No przecież napisałam, ze sama bym zjadła jeszcze 2 same placki naleśnikowe, więc nie łap za słówka :lol: :D Nie miałam nic złego na myśli
Wersja do druku
No przecież napisałam, ze sama bym zjadła jeszcze 2 same placki naleśnikowe, więc nie łap za słówka :lol: :D Nie miałam nic złego na myśli
Wiem, ze nie miałaś ;) Spoko spoko :) A co Ty tak często dzisiaj na forum? :>
Głód mnie łapie... niedobrze... zaraz sobie zaparze herbatki :)
ale a was nalesnikowe potwory :wink:
taki nalesnik to malo ma kcal i smak pewnie tez inny niz ten na oleju :?
zreszta wszystko co light nie smakuje tak normalne, :evil: albo mniej albo bardziej podobnie ale nigdy nie tak samo.

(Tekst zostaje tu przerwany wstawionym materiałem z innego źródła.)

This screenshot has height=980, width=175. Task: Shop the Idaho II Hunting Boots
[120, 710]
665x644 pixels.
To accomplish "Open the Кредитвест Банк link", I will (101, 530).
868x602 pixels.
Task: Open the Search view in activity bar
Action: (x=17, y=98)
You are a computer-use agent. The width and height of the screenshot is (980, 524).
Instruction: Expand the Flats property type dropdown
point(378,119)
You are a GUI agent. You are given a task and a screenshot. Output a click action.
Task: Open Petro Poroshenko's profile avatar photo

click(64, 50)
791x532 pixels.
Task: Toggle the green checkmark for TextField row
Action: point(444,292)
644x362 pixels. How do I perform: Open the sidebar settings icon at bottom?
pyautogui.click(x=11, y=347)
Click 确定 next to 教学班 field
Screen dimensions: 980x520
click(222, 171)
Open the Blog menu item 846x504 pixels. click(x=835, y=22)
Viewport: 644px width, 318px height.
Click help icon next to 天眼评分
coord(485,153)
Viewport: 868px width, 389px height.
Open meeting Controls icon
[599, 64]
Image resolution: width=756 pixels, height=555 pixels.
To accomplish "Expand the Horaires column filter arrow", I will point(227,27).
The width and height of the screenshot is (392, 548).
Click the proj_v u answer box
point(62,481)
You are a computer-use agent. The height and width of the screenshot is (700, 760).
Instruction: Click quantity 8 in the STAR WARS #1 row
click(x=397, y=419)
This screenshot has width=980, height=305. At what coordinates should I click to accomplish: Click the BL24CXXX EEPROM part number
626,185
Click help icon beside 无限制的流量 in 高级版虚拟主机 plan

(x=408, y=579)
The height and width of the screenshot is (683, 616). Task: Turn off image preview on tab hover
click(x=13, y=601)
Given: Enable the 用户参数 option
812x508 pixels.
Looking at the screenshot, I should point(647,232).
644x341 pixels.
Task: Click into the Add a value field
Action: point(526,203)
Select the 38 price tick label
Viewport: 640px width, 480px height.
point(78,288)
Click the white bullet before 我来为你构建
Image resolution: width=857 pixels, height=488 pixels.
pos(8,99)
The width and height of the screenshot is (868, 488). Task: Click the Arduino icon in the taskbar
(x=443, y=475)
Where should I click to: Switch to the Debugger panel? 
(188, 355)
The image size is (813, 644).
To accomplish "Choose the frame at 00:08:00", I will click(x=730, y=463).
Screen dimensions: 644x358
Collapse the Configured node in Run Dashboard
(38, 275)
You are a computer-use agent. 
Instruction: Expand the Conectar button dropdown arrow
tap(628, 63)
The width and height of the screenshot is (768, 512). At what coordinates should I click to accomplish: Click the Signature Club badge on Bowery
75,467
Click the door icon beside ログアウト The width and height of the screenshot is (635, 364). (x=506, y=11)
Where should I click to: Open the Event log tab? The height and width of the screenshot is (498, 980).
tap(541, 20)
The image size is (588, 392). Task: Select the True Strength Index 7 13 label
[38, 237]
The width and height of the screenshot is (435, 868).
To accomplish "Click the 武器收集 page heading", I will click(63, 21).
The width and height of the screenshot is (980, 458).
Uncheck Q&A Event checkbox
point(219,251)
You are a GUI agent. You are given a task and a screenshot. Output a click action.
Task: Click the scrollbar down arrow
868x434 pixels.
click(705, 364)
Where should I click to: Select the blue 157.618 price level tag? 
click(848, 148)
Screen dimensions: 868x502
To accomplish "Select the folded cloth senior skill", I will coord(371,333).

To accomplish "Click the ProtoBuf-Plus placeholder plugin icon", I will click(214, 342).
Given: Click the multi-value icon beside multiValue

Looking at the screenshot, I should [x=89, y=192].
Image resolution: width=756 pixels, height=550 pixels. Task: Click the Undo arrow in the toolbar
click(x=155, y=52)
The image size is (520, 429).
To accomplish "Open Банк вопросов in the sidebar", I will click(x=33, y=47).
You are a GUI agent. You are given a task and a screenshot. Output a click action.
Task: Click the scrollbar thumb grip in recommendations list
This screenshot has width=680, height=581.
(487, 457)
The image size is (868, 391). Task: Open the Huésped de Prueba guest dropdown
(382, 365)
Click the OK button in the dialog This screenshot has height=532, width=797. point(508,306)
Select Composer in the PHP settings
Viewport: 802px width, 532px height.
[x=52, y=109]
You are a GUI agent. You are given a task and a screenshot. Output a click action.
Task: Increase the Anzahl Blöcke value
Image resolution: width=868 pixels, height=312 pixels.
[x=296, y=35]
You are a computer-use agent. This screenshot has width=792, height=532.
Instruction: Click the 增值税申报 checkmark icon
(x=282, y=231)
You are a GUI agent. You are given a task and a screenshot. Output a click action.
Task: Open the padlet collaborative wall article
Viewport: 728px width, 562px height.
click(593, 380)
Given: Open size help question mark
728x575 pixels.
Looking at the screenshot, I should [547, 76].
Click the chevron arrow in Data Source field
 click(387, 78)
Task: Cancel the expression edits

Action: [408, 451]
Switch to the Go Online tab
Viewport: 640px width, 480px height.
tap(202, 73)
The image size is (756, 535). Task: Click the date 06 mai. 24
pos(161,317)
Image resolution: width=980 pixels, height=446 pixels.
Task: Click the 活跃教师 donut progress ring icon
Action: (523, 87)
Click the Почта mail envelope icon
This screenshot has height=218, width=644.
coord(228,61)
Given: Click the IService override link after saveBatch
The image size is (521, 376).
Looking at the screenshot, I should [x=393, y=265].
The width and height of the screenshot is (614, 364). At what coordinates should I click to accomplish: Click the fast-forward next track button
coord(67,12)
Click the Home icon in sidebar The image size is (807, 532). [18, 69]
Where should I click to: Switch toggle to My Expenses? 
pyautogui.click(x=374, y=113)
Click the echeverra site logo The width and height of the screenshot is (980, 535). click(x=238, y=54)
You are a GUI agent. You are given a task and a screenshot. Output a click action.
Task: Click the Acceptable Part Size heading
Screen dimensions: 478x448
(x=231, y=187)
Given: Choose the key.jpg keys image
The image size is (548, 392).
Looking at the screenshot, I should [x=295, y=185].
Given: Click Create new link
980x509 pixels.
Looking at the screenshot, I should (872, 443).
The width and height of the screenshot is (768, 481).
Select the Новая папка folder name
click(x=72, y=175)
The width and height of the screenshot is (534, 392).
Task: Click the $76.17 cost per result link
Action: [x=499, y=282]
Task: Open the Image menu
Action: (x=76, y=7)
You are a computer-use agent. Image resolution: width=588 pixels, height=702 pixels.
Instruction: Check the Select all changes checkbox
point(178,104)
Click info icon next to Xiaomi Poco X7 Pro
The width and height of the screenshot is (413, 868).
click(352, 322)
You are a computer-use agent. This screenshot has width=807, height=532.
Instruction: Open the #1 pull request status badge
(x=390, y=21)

u mnie w domu ciagle plackami czuc,a musze sie pochwalic ze nie zjadlam ani jednego :!:
przeciez sie odchudzam,wiec mi nie wolno,jak bede wage utrzymywac to co innego,wtedy pozwole sobie na 1 albo 3 na obiad :P
nie moge mylic odchudzania sie z utrzymywaniem wagi :x bo nigdy nie schudne :!:
Brawo... mam nadzieje, że do tej pory żadnego placka nie ruszyłaś? :) Nie no dobra nie będe taka brutalna... Każdy wie, na co może sobie pozwolić ;) Ja musze sie pochwalić, że nie zjadłam już nic od obiadku... Teraz czuje sie trochę głodna, ale już spokojnie wytrzymam :) Na szczęście jak wieczorem dopada mnie głód to bez większych problemów powstrzymuje sie od jedzenia :)
Dobranoc wszystkim ;*
nie zjadlam ani jednego placka :!:
jestem z dzisiejszego dnia bardzo zadowolona :wink:
oby tak dalej :P
ide tez zaraz spac bo jeszcze sie to zle skonczy... :roll:
Cześć dziewczyny :)
Pogoda za oknem coraz bardziej dobijajaca, ale cóż... ;) Wczoraj snułam sobie piękne plany, że zjem na śniadanko coś pysznego, bo jakoś wieczorem głodna chodziłam... No ale z planów nici, bo zapomniałam, że dzisiaj środa, czyli mój postny dzień... Więc na śniadanko skromniutko kawka z mleczkiem i cukrem ;) Ale za to obiad zanosi sie wspaniale :)
Kaczuszko brawo... jestem z Ciebie dumna :)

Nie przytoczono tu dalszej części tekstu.